Czego animacje dla dzieci nauczą Cię o tworzeniu contentu?
Parafrazując klasyka: pisać każdy może – trochę lepiej lub trochę gorzej. Chcesz poprawić swoje copywriterskie umiejętności lub marzysz o karierze content managera? Na ratunek przychodzą… animacje dla dzieci! Obejrzyj kilka tytułów i wyciągnij z nich lekcje… Lekcje dobrego pisania i tworzenia treści przyjaznych SEO i zwykłym, internetowym zjadaczom cookies.
Spis treści
Dobro zawsze zwycięża
Jest to najważniejsze przesłanie prawie każdej animacji, baśni lub przypowieści. Jak przełożyć to na content marketing? W bardzo prosty sposób: dobry content zawsze zwycięża. Zredaguj wartościowy tekst, zawierający frazy z potencjałem. Zaproponuj temat z interesującej perspektywy, a docenią to nie tylko roboty wyszukiwarki, ale również użytkownicy internetowej przestrzeni. Zrezygnuj z wałkowania w kółko tych samych, oklepanych tematów lub pisania precli przeładowanych frazami – to już dawno wyszło z mody!
Liczy się wnętrze
A konkretniej wnętrze tekstu. Spójrz na Bestię z bajki Piękna i Bestia. Odsuwając na bok miliony na koncie i własny zamek… Gdyby nie wartościowe wnętrze i dobre serce, czy zdobyłby rękę Belli? Podczas tworzenia treści dopracuj tekst w każdym, najmniejszym detalu. Myślisz, że tytuł i nagłówki zawierające frazy z potencjałem, to już wykonana praca? Błąd. Idź śladami Hitchcocka – zacznij od trzęsienia ziemi, potem napięcie ma nieprzerwanie rosnąć. Użytkownik w kilka sekund ocenia atrakcyjność strony internetowej i podejmuje decyzję, czy chce przeczytać znajdujący się na niej tekst. Zaczynając od tytułu, aż po ostatnią kropkę – to musi być coś naprawdę WOW.
Wyróżniaj się
Jack Trout napisał światowy bestseller o wymownym tytule “Wyróżniaj się lub zgiń. Jak przetrwać w erze morderczej konkurencji?”. Spójrz na postać Tarzana lub Brzydkiego Kaczątka – odmienność była ich siłą. W natłoku specjalistycznych blogów oraz serwisów tematycznych musisz znaleźć swój tajny, contentowy składnik (jak w Kung Fu Pandzie) i receptę na unikalny styl.

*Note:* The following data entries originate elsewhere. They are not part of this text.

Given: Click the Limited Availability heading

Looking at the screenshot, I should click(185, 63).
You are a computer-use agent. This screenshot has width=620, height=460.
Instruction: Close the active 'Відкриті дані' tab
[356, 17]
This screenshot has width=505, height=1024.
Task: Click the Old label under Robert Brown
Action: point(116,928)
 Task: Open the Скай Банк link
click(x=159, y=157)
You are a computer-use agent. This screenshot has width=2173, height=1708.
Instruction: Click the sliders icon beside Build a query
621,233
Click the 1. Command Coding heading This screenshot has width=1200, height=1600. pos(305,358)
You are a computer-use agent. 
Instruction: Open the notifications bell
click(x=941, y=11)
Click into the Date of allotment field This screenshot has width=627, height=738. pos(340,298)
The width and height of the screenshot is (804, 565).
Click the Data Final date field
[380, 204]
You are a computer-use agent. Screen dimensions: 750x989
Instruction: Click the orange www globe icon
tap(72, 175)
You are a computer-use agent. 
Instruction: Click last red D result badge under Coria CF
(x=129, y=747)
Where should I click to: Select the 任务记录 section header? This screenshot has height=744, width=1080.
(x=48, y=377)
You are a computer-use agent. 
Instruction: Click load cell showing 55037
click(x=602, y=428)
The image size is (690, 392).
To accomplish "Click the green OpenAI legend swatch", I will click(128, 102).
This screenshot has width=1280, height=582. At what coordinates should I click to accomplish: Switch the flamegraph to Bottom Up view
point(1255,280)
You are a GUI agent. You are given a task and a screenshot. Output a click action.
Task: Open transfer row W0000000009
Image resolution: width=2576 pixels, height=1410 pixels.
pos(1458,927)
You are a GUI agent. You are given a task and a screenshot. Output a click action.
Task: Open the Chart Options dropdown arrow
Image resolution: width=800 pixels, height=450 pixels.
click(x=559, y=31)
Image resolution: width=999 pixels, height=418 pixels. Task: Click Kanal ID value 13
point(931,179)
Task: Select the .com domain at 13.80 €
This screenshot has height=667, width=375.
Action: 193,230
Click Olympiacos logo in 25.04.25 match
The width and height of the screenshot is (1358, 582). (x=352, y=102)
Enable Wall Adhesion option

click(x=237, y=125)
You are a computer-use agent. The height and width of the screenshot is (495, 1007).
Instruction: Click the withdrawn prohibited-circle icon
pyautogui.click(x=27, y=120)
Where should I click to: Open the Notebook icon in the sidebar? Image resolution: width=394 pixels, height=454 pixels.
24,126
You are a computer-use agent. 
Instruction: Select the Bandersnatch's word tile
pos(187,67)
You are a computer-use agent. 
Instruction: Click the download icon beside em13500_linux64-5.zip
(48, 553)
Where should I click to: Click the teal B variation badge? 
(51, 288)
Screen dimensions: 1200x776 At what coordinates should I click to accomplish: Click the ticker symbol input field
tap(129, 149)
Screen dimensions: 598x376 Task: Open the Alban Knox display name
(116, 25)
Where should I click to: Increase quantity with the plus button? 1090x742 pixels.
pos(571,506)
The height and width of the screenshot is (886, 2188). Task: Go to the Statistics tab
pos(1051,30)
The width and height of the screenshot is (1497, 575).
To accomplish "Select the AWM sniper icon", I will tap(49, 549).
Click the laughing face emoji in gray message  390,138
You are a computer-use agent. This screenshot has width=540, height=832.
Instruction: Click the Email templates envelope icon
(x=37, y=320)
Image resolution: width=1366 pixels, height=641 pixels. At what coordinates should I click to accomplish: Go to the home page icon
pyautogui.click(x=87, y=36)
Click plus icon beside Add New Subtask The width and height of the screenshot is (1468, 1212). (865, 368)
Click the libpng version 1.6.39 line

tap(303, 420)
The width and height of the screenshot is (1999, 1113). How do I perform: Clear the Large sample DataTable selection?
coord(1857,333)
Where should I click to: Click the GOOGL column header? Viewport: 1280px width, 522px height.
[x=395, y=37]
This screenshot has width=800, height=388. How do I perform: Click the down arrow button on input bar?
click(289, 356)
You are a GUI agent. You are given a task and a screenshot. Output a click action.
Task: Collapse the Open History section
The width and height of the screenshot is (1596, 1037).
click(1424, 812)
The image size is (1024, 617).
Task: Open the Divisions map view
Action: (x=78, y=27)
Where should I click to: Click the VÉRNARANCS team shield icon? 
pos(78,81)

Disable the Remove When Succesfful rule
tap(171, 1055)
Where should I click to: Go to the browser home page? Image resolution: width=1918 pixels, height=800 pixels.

Przeszłość boli, ale wyciągnij z niej wnioski
Podczas seansu Króla Lwa płakał nawet Donald Tusk, co wyjawiła jego żona Małgorzata. Wiadomo-która-scena uczy wyciągania wniosków z (niekiedy bardzo) bolesnej przeszłości. Jak przełożyć to na tworzenie treści? Monitoruj efekty swojej pracy. Jeśli jakiś pomysł nie wypalił, to nie brnij w tę ślepą uliczkę, tylko zaproponuj inne rozwiązanie lub nowy cykl wpisów. Nie zapominaj o swoich korzeniach, historii i dziedzictwie.
Siła nie bierze się z wygrania. Twoje zmagania rozwijają Twoją siłę. Kiedy pokonujesz trudności i decydujesz się nie poddawać, to jest siła – powiedział Arnold Schwarzenegger – filmowy Terminator. Problem? Powiedz mu Hasta la vista, baby i idź dalej.
Cierpliwość popłaca
Roszpunka z bajki Zaplątani to idealny przykład na to, że bycie cierpliwym w końcu zaprocentuje. SEO to trudny partner. Efektów swojej pracy nie zobaczysz od razu, niekiedy dopiero po kilku tygodniach lub nawet miesiącach. SEO to proces, który składa się z wielu etapów, po drodze napotkasz przeszkody, konkurencję i inne wyboje. Pojawią się zmienne i znaki zapytania. Sukcesywnie i regularnie twórz wartościowe treści, a efekty – jak książę na białym koniu – w końcu nadejdą.